In 1996, Sheikh Hamad issued a decree redefining his powers and jurisdiction as executive head of state and restructuring the government by separating royal powers from those of the cabinet. Sheikh Hamad's twenty member cabinet is comprised mostly of young, Western-educated ministers whose average age is thirty-six, in sharp contrast to the patriarchal, conservative traditions in a region where the average age of the rulers of the five other oil monarchies is sixty-nine. Hamad himself is only in his mid-forties.

In foreign relations, Qatar has always conducted an independent policy. As such, they have restored full ties with Gulf War foe Iraq, befriended radical Shi'ite Iran and, until Benjamin Netanyahu came to power in Israel, moved to normalize relations with the Jewish state.

In early December 1996 relations between Qatar and neighboring Bahrain reached an all-time low. On December 2, Bahraini authorities announced that they had uncovered a network of Qatari spies operating in Bahrain. The event unleashed a media war between the two countries, with Bahrain accusing Qatar of carrying out espionage activities in Bahrain for over a decade.
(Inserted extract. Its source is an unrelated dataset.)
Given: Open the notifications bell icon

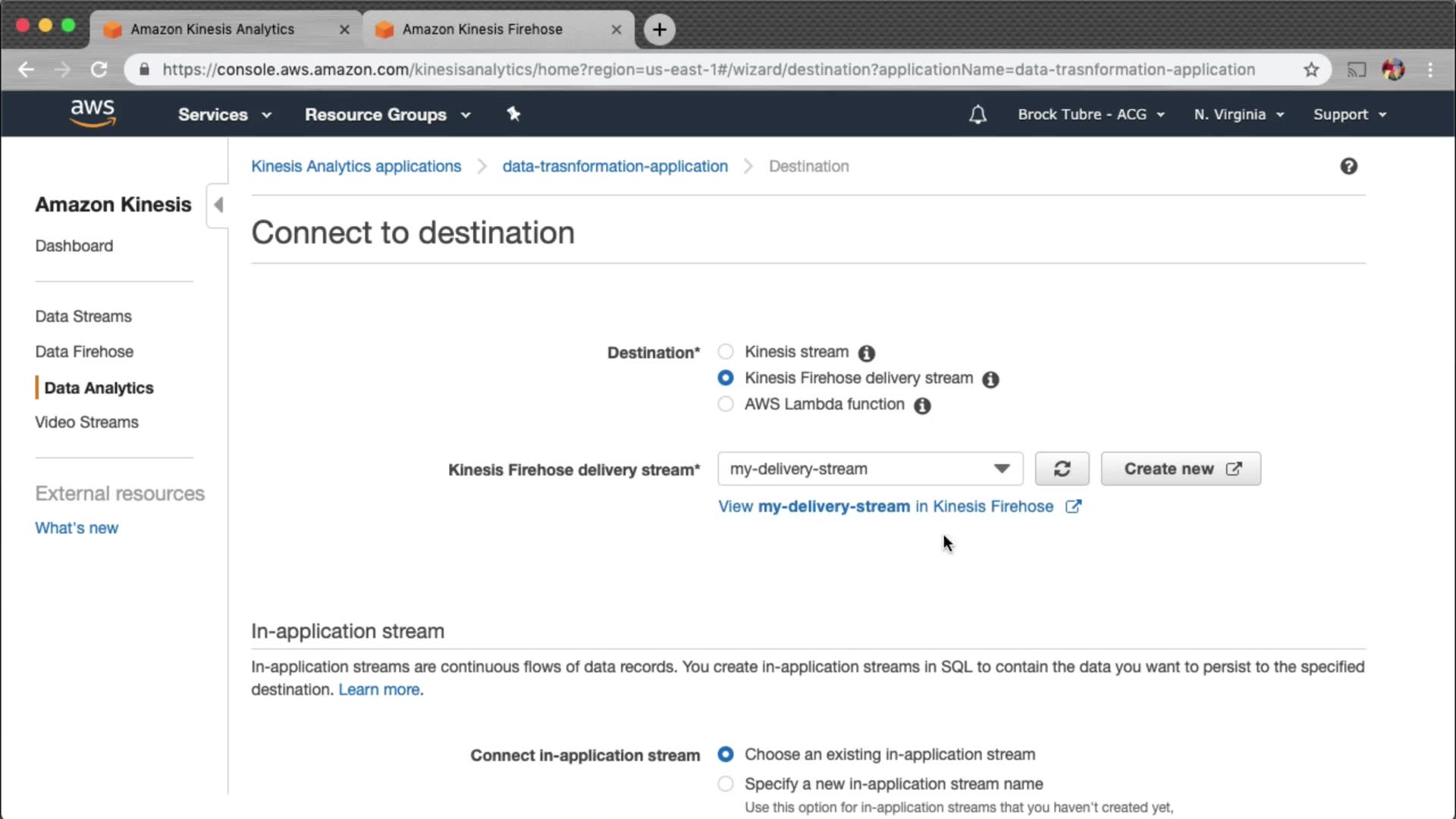Looking at the screenshot, I should point(977,115).
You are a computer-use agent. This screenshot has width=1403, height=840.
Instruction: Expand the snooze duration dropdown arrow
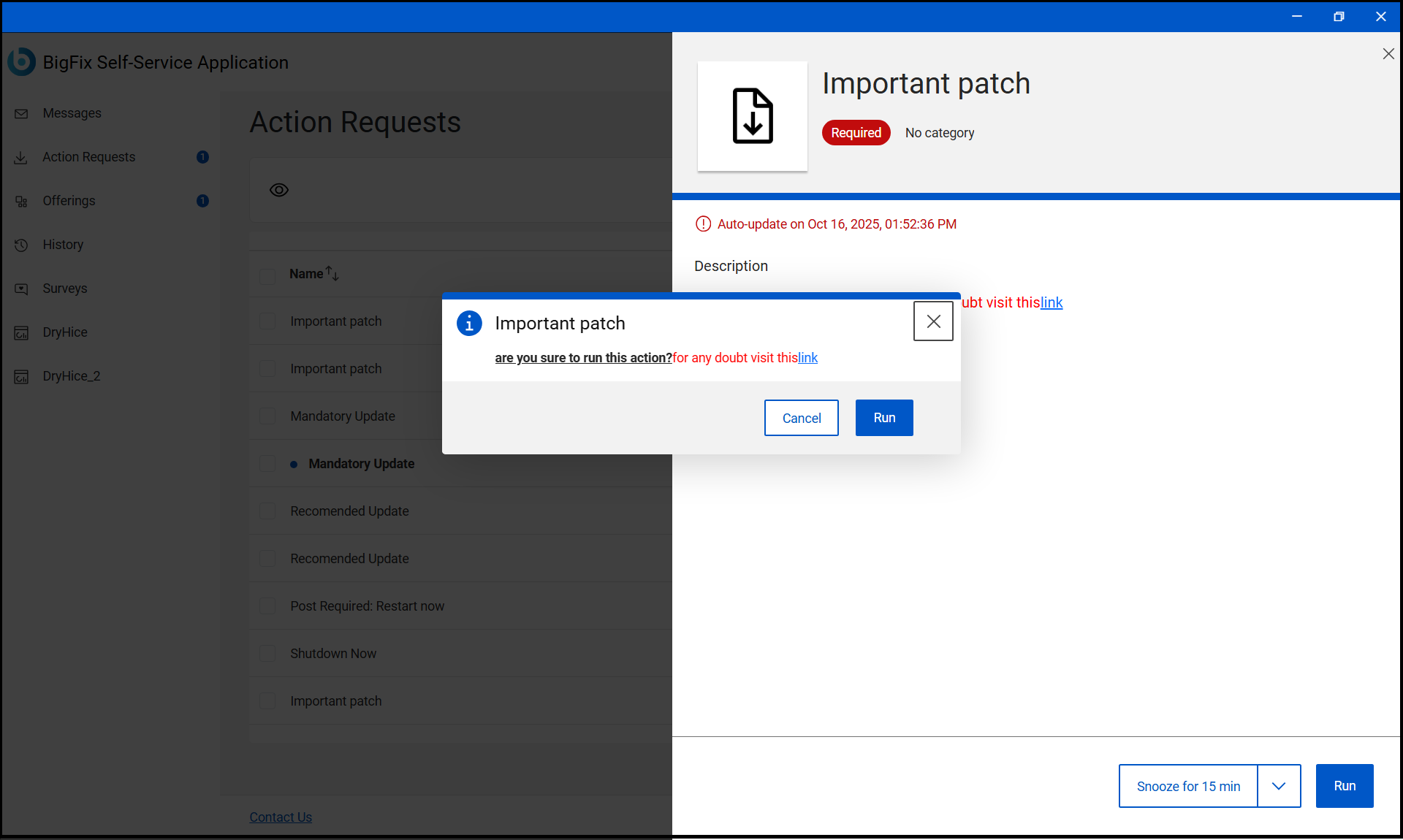[1279, 786]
The incident fueled the fire of a wider dispute between the two nations over mutually claimed territory. Both countries claim sovereignty over the Hawar islands, located south of Bahrain and west of Qatar, which are considered to hold large oil reserves and to possess significant tourist potential. In 1990, during a previous GCC summit, the two nations agreed to call on Saudi Arabia to assist in mediating their dispute, and, in the absence of a settlement, to present the matter to the International Court of Justice (ICJ) for arbitration. Saudi Arabia was unable to resolve the disagreement, and Qatar turned to the ICJ. While the dispute still remains unresolved, tensions between the two have subsided. As of February 1997, relations have been somewhat restored thanks to the mediation of other GCC members.